The showcase’s host, Townsend, is best known for directing “Hollywood Shuffle,” “The Five Heartbeats,” “The Meteor Man” and “Eddie Murphy Raw.” “Eddie Murphy Raw,” released in 1987, is still the No. 1 theatrical stand-up film of all time, making $50.5 million at the box office worldwide.
Townsend created and produced two variety show series, “Robert Townsend and His Partners in Crime” for HBO and “Townsend Television” for Fox. He created and starred in the WB Network’s sitcom “The Parent Hood,” which ran for four seasons.
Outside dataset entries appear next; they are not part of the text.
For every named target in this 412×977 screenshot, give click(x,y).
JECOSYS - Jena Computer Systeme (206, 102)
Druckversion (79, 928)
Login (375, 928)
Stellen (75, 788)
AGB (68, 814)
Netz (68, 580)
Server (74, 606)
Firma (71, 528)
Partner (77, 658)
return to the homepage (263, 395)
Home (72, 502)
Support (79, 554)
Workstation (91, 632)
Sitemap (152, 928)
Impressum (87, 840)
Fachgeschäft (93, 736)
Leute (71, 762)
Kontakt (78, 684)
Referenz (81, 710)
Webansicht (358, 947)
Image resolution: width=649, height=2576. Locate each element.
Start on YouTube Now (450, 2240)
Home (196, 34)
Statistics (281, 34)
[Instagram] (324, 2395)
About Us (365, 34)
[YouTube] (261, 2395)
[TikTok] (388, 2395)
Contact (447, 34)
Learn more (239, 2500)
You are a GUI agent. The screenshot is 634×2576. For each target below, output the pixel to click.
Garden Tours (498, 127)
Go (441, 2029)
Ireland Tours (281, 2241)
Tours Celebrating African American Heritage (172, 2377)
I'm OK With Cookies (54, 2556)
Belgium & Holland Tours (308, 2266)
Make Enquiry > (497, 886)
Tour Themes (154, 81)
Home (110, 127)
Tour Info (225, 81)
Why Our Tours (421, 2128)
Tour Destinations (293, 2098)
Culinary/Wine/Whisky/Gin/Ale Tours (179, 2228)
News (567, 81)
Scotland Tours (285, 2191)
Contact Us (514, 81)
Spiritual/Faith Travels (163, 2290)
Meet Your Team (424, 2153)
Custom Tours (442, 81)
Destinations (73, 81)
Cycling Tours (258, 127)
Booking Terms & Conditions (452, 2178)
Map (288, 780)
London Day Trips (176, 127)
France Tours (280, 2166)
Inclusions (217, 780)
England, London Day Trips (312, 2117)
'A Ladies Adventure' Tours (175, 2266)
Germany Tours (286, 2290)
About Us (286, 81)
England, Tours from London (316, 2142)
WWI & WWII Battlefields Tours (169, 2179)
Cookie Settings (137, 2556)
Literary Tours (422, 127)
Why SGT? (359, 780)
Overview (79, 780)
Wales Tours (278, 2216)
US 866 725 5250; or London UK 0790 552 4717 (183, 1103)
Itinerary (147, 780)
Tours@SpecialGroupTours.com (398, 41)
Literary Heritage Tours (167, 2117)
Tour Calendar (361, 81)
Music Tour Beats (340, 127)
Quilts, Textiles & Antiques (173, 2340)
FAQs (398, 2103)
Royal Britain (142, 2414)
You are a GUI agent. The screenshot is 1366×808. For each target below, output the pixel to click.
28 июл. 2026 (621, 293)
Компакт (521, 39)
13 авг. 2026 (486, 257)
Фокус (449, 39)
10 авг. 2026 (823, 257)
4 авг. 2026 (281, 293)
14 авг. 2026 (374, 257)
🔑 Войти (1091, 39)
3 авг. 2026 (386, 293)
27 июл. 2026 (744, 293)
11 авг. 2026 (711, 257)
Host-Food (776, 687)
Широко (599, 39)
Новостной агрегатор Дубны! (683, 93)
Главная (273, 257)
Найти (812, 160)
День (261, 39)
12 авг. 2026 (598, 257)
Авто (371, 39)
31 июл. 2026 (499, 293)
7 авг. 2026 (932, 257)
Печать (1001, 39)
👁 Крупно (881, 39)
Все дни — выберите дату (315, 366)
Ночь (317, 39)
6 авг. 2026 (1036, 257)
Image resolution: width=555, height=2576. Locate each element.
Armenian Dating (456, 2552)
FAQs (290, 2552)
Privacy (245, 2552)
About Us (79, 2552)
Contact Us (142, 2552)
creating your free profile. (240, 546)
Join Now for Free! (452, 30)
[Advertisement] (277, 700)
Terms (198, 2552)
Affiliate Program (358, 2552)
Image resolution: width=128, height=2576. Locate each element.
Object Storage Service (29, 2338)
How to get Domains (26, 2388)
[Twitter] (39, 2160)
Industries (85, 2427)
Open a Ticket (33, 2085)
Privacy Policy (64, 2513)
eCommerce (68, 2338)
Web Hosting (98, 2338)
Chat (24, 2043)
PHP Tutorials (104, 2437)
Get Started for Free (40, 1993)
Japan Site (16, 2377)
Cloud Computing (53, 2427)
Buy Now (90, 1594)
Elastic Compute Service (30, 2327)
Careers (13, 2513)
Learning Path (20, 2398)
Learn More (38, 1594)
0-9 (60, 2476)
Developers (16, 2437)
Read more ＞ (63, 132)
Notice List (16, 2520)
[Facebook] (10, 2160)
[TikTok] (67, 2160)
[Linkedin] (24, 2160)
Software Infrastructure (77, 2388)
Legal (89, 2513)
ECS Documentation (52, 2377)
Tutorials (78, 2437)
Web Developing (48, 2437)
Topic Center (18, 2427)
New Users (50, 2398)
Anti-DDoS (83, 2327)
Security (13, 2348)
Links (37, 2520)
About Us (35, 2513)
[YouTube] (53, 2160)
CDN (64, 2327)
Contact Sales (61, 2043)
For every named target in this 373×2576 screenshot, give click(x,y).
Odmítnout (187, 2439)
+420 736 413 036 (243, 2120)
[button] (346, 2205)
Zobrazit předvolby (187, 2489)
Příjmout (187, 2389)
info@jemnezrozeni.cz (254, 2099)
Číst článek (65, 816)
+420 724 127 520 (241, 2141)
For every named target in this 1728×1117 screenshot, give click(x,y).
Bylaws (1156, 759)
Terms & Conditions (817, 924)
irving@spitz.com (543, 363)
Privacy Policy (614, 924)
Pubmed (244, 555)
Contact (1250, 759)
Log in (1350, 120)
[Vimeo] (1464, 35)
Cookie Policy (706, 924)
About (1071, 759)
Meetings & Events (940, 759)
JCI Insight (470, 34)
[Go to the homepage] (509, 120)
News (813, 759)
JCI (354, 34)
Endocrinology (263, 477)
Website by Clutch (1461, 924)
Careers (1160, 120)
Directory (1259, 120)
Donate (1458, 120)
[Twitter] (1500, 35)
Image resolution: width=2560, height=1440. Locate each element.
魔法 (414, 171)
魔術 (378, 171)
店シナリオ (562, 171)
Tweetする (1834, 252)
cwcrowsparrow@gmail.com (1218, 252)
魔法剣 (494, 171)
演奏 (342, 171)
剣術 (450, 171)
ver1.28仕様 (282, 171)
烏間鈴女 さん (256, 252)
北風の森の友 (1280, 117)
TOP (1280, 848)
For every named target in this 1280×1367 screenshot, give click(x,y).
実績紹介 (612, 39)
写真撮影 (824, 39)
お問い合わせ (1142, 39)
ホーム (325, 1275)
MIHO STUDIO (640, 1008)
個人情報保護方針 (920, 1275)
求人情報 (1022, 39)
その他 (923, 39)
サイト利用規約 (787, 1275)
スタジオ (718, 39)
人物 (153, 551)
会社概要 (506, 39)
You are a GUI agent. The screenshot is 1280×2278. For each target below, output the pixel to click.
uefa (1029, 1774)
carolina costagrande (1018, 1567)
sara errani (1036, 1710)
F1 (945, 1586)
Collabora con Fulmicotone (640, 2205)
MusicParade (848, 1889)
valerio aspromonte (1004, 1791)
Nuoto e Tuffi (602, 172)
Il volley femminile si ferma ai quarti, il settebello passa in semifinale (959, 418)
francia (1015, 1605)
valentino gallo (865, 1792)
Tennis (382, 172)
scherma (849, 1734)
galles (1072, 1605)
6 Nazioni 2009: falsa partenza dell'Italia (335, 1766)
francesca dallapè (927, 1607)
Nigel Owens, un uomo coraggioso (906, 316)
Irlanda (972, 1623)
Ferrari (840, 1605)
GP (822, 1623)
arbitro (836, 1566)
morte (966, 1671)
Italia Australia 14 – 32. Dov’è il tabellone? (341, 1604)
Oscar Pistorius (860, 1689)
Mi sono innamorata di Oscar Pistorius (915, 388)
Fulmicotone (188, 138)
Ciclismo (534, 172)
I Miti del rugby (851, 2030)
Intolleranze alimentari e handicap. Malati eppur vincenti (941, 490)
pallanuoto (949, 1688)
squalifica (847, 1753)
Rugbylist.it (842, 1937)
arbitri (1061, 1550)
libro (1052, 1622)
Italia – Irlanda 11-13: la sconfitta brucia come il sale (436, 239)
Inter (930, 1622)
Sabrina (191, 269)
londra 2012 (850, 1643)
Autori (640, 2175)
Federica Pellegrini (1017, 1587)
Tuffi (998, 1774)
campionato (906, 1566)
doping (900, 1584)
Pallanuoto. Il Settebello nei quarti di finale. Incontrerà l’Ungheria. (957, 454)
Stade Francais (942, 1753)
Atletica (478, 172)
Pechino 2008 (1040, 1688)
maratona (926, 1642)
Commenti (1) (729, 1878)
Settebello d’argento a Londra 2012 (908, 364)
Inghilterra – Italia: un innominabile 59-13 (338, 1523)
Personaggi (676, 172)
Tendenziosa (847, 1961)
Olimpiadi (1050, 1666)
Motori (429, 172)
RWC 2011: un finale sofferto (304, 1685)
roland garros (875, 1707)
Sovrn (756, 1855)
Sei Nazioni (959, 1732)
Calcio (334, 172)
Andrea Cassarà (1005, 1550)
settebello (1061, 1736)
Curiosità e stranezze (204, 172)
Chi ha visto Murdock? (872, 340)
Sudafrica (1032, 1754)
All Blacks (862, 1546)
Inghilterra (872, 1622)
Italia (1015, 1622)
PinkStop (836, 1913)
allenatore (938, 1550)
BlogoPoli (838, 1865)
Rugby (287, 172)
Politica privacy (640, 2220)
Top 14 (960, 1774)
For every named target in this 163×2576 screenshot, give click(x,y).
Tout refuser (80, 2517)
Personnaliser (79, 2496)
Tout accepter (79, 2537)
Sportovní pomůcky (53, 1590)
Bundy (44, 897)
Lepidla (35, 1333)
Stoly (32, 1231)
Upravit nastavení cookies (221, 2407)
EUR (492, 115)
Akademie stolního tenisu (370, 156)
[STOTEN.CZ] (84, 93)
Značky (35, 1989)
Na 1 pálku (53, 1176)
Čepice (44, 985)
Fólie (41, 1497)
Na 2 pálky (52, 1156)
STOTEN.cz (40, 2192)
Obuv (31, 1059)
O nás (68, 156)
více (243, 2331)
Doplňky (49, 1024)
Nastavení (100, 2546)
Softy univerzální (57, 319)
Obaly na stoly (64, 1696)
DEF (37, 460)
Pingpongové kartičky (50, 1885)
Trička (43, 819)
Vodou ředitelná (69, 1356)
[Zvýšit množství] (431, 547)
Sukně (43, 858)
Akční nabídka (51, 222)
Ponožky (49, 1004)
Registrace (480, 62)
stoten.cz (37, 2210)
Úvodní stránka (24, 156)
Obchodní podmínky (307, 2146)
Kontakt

He also starred opposite Denzel Washington in the film “The Mighty Quinn.” Townsend, who spends time mentoring CSUN film students, was awarded an Honorary Doctor of Fine Arts from CSUN in 2015.
For more information about the showcase, call CSUN’s Department of Cinema and Television Arts at 818-677-3192.
CSUN’s Department of Cinema and Television Arts has an international reputation for producing dedicated and talented entertainment industry professionals who recognize the value of hard work as they learn and continue to perfect their crafts.
The department currently enrolls nearly 1,700 undergraduates and 30 students in its graduate screenwriting program. Its alumni work in all aspects of entertainment media, from writing, producing and directing to manning cameras and having the final say in what project is made.
The Hollywood Reporter and Variety have regularly ranked CSUN among the top universities in the country for cinema and television arts education.